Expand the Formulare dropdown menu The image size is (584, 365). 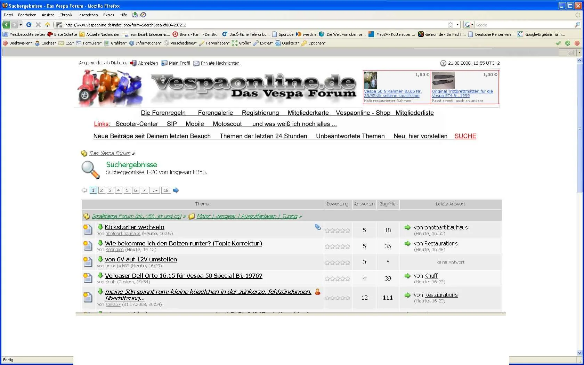pyautogui.click(x=92, y=43)
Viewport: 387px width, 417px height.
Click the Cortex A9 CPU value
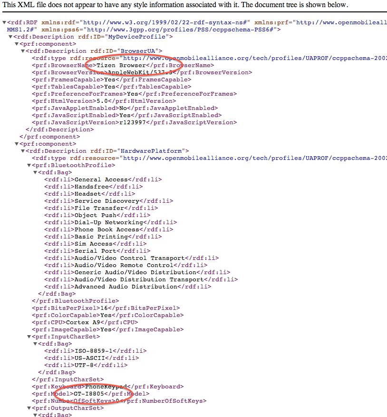[x=83, y=322]
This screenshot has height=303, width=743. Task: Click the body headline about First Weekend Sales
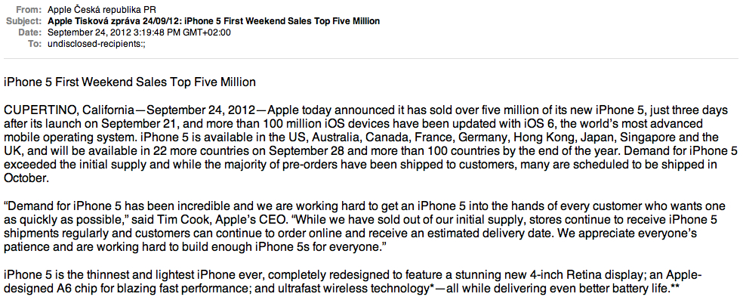(130, 82)
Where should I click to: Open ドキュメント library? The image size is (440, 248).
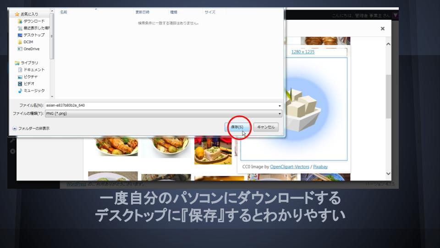click(x=34, y=70)
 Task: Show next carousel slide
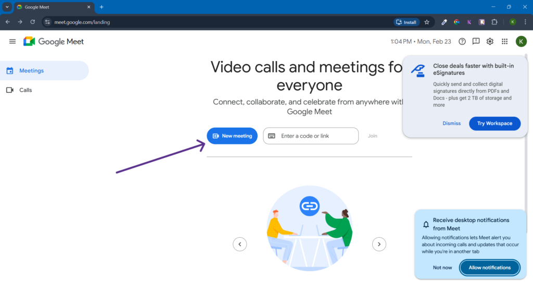[379, 244]
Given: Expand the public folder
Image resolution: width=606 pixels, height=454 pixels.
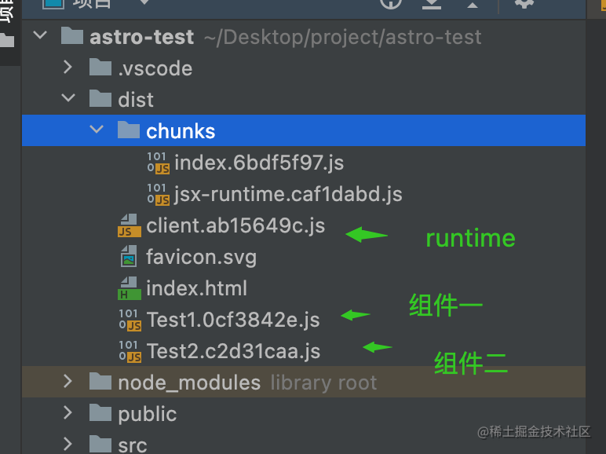Looking at the screenshot, I should [68, 412].
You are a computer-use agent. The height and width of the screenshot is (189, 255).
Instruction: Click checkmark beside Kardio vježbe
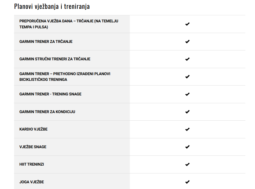[187, 129]
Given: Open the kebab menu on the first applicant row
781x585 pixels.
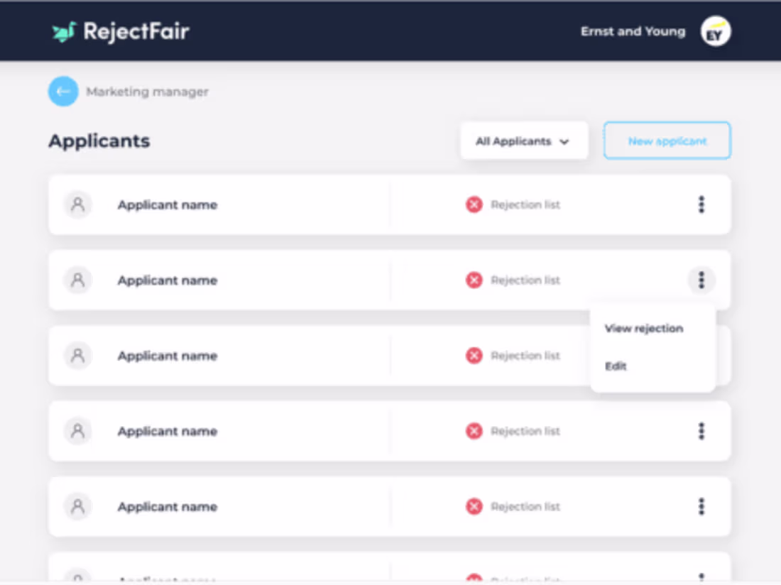Looking at the screenshot, I should (701, 204).
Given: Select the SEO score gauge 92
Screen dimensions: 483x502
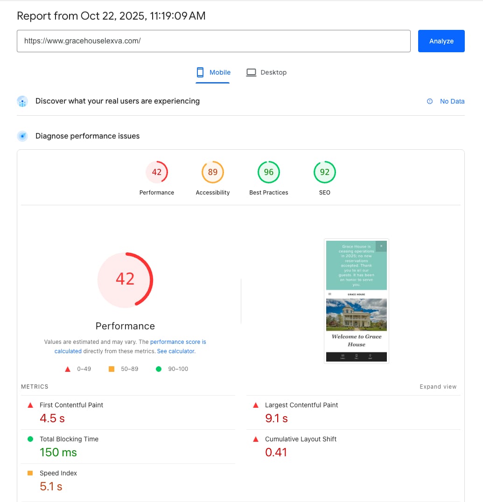Looking at the screenshot, I should [325, 172].
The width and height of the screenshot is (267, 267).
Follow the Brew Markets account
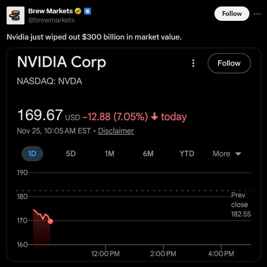point(232,14)
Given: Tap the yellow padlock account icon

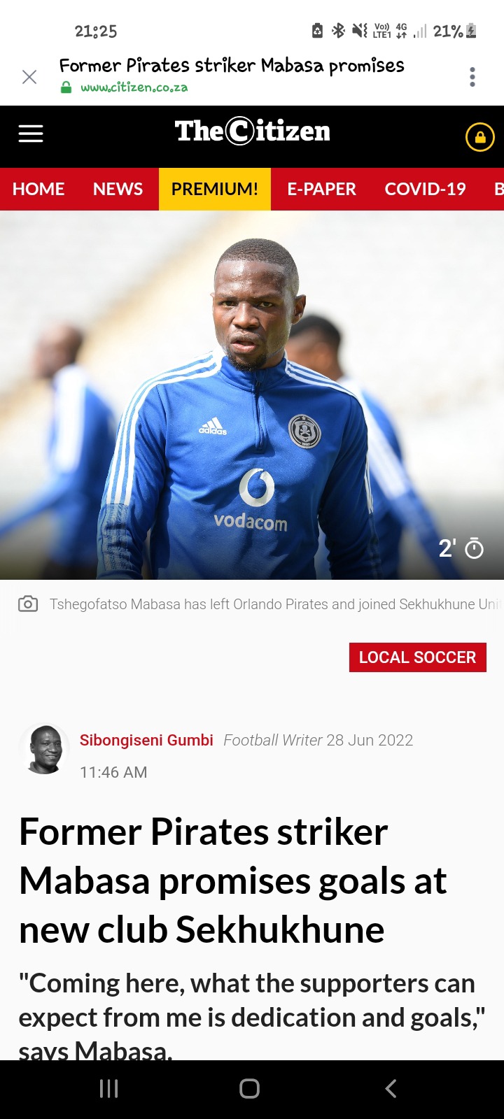Looking at the screenshot, I should click(x=480, y=137).
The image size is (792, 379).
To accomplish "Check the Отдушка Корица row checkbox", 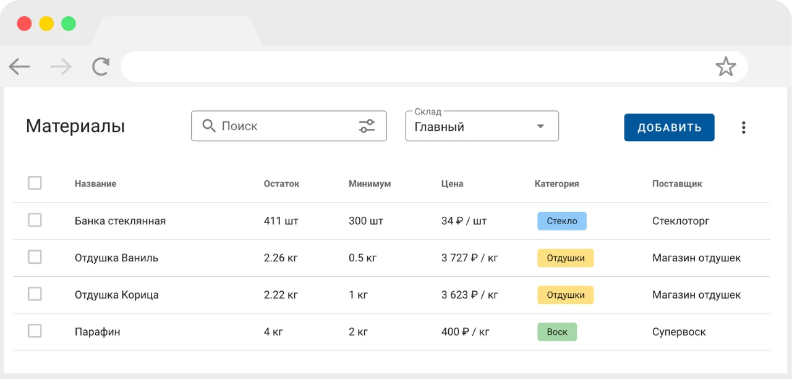I will coord(35,294).
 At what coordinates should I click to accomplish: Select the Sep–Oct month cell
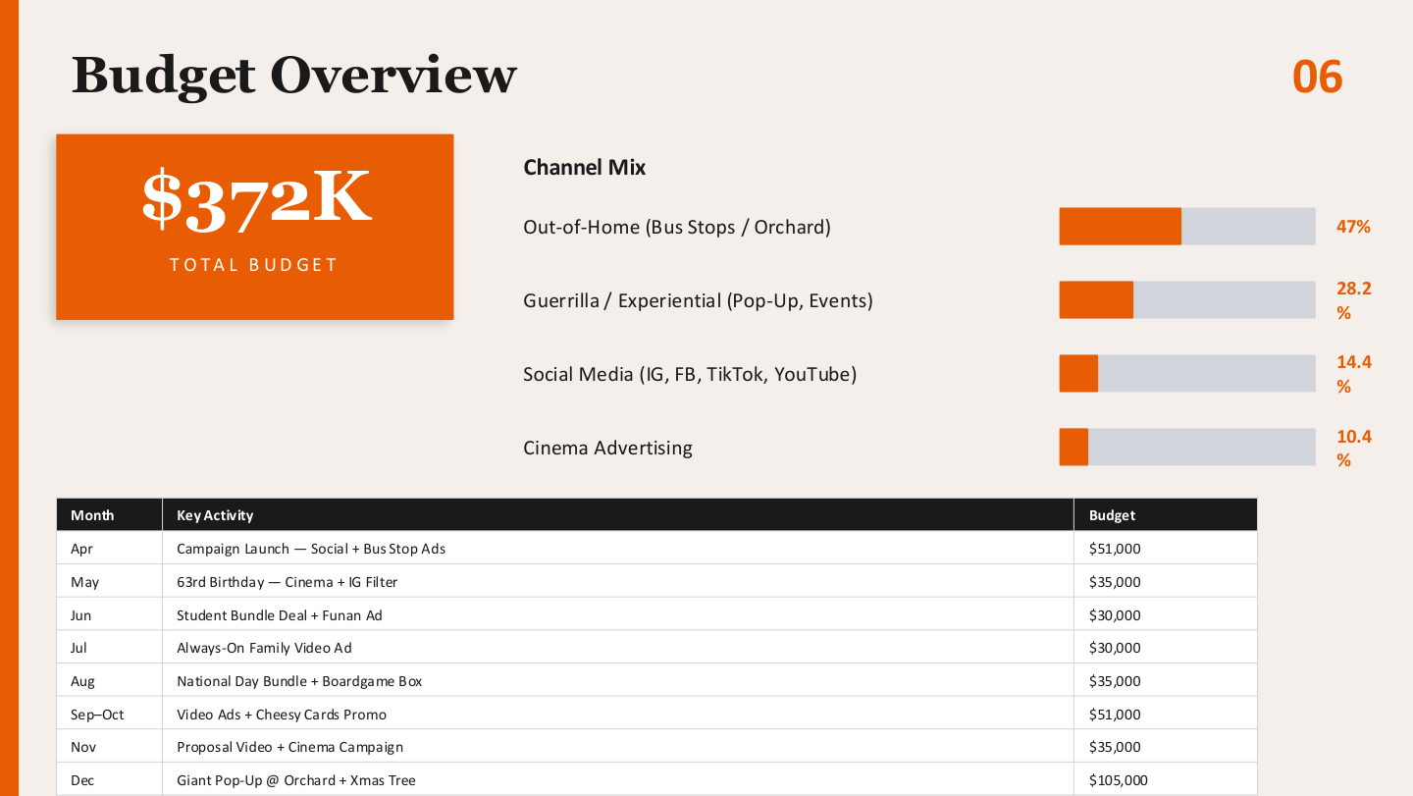[x=97, y=715]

____

Set down exactly, and only, the lines from the one holding "At what coordinates" to the end of the records above, leaving every picture out.

 At what coordinates should I click to accomplish: Select the Sep–Oct month cell
[x=97, y=715]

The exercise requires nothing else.